Exercise description: Extract precisely the lines of the entries below, from the first line through the line containing "Task: Tap the PRIVATE VEHICLE plate value".

Stored entries:
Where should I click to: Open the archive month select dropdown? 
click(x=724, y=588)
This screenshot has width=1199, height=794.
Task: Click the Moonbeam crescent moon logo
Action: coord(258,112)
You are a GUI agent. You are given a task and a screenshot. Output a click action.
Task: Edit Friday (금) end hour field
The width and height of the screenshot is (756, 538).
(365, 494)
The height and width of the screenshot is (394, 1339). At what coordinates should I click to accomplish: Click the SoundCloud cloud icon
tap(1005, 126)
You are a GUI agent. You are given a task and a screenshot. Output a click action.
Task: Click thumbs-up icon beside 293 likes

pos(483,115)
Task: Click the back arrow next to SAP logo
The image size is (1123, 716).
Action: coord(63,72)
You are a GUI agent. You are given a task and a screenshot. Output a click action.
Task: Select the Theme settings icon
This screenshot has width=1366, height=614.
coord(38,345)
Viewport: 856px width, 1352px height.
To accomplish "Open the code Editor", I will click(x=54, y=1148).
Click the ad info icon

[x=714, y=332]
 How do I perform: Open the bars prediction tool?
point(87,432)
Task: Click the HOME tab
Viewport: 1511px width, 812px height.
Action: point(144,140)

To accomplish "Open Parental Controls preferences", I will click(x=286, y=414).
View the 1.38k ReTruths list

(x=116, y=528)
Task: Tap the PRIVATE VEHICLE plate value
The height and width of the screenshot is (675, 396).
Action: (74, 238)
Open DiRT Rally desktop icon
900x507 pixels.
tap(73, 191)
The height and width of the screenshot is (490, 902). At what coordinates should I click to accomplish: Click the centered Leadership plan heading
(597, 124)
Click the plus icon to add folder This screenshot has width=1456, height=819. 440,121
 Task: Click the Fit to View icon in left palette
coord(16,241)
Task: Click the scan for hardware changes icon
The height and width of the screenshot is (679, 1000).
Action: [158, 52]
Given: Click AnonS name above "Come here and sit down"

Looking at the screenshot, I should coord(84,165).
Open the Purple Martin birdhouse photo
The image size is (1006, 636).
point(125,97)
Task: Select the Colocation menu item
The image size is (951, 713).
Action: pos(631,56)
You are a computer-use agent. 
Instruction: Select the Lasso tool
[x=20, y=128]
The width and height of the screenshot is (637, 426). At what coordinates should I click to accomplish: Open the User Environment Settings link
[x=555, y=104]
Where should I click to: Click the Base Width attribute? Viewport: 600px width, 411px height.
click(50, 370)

Result of the task:
Where should I click to: Open the archive month select dropdown? 
click(x=724, y=588)
This screenshot has width=1199, height=794.
Task: Click the Moonbeam crescent moon logo
Action: coord(258,112)
You are a GUI agent. You are given a task and a screenshot. Output a click action.
Task: Edit Friday (금) end hour field
The width and height of the screenshot is (756, 538).
(365, 494)
The height and width of the screenshot is (394, 1339). At what coordinates should I click to accomplish: Click the SoundCloud cloud icon
tap(1005, 126)
You are a GUI agent. You are given a task and a screenshot. Output a click action.
Task: Click thumbs-up icon beside 293 likes

pos(483,115)
Task: Click the back arrow next to SAP logo
The image size is (1123, 716).
Action: coord(63,72)
You are a GUI agent. You are given a task and a screenshot. Output a click action.
Task: Select the Theme settings icon
This screenshot has width=1366, height=614.
coord(38,345)
Viewport: 856px width, 1352px height.
To accomplish "Open the code Editor", I will click(x=54, y=1148).
Click the ad info icon

[x=714, y=332]
 How do I perform: Open the bars prediction tool?
point(87,432)
Task: Click the HOME tab
Viewport: 1511px width, 812px height.
Action: point(144,140)

To accomplish "Open Parental Controls preferences", I will click(x=286, y=414).
View the 1.38k ReTruths list

(x=116, y=528)
Task: Tap the PRIVATE VEHICLE plate value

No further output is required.